The FIA’s Charlie Whiting has proposed that it be banned from the end of the season, unless everyone could agree now to run it for the rest of this year.
Predicatably it was not possible to find agreement between teams. If there was no agreement, he said that it was possible that any team continuing to run the system could be protested.
And so this weekend everyone is waiting to see how the F1 teams will react and whether we will get bogged down in messy protests or whether everyone will quietly stop using it.
The FRIC concept, which links front and rear suspension to maintain the ride height of the car and keep the aerodynamics on an optimal level, is not new, indeed versions of it have been running for over five years.
Whiting was recently persuaded that some team’s solutions were now so extreme that they violate the catch all technical regulation outlawing anything that constitutes a “moveable aerodynamic device”. Hence the technical directive which went out to teams last week.
It seems that McLaren was a key protagonist in the process of getting it outlawed and, not surprisingly they were one of the first to say that they will not run it this weekend. Toro Rosso and Red Bull have also written to Whiting to indicate similar intentions.

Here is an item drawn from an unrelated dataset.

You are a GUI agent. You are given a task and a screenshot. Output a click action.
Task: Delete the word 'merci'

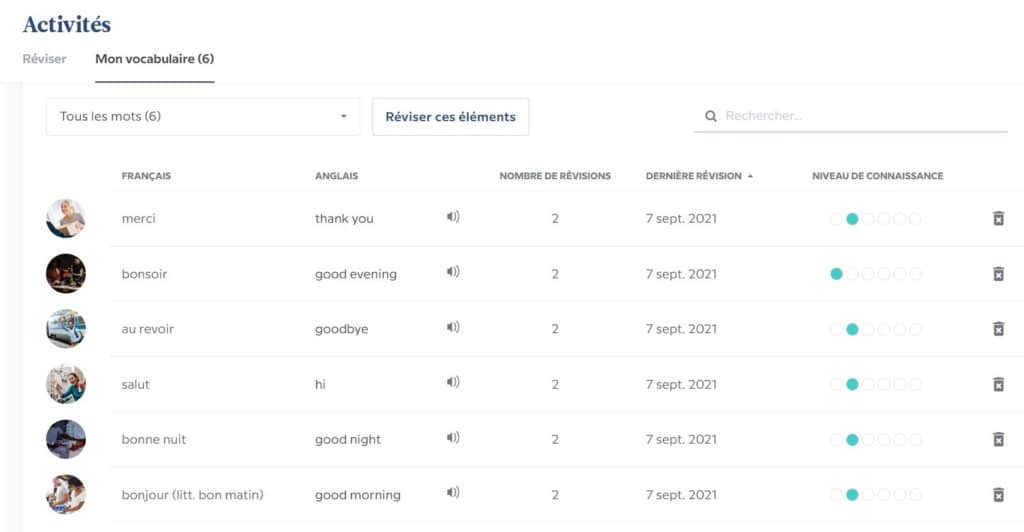pos(997,218)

Lotus and Mercedes are two teams which have the most developed systems and it will be interesting to see whether they decide to play along with the rest, on the basis that it is the same for everyone, or continue to run the FRIC system and risk a protest.
Common sense and experience suggests it’s likely that all teams will opt to run without it on the basis that it is the same for everyone, but this is F1, so you never know. More details will emerge over the next 24 hours.
It is still regrettable that the sport finds a way to change rules mid-way through the season, as it did with the ban on exhaust blowing a few years ago, or Michelin wide contact patch tyres or Mass dampers.
F1 teams are devious and always push things to extremes, but in big picture terms, for fans and the public it adds a level of additional confusion which is not helpful.